Your assignment: Every entry is to be restated exactly; pictures are not part of the copy.

Stored entries:
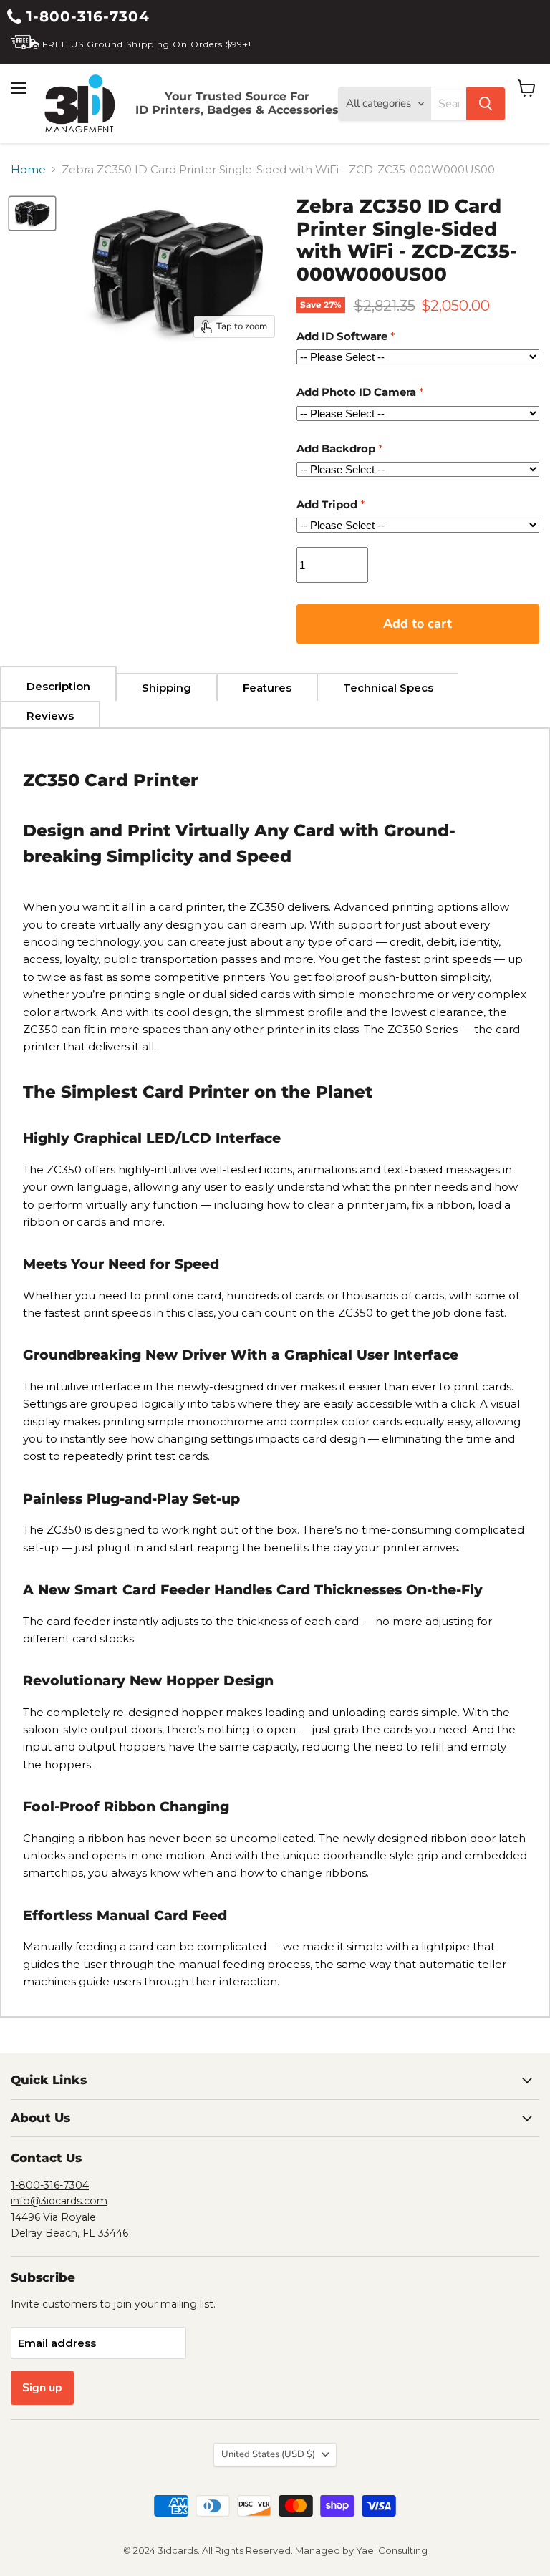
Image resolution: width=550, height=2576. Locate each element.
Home (28, 169)
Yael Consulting (392, 2550)
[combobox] (448, 103)
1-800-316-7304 (85, 16)
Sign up (42, 2388)
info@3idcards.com (59, 2200)
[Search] (485, 103)
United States (268, 2454)
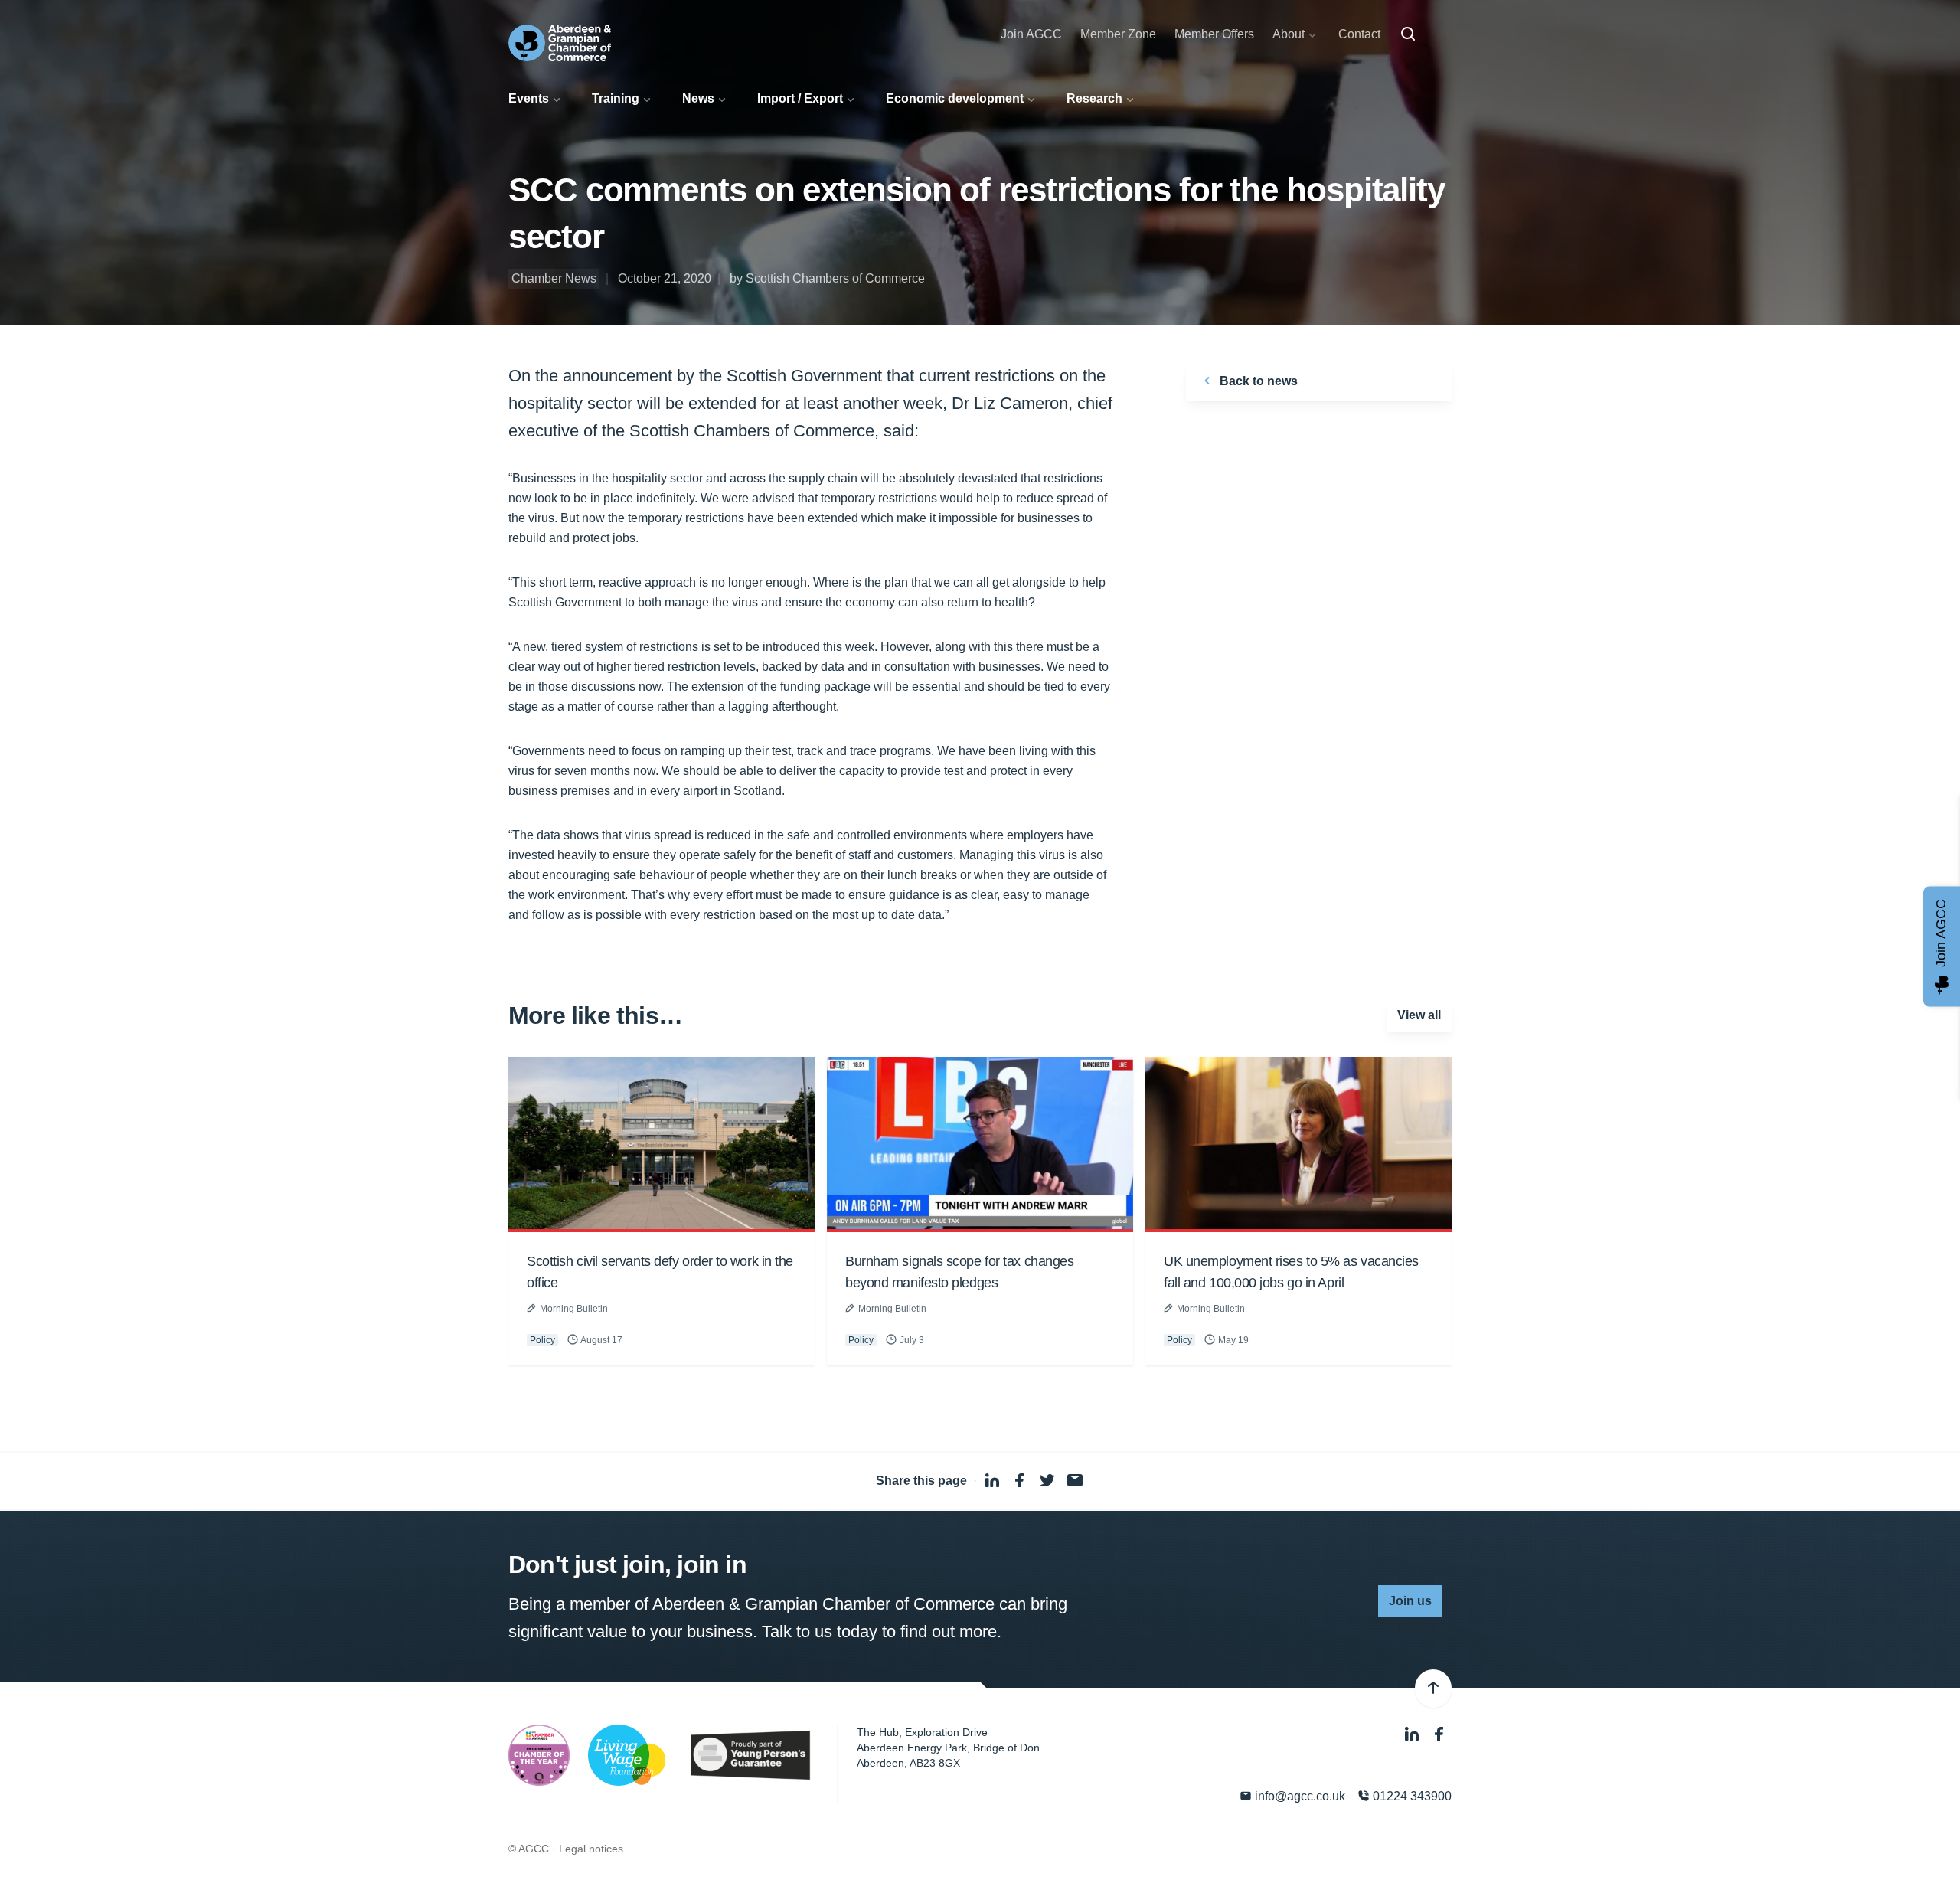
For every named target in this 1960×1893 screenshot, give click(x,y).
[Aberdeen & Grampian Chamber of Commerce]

Result:
Image resolution: width=550, height=2576. Locate each element.
Home (28, 169)
Yael Consulting (392, 2550)
[combobox] (448, 103)
1-800-316-7304 (85, 16)
Sign up (42, 2388)
info@3idcards.com (59, 2200)
[Search] (485, 103)
United States (268, 2454)
For every named target in this 1960×1893 screenshot, give click(x,y).
[Aberdeen & Grampian Chamber of Commerce]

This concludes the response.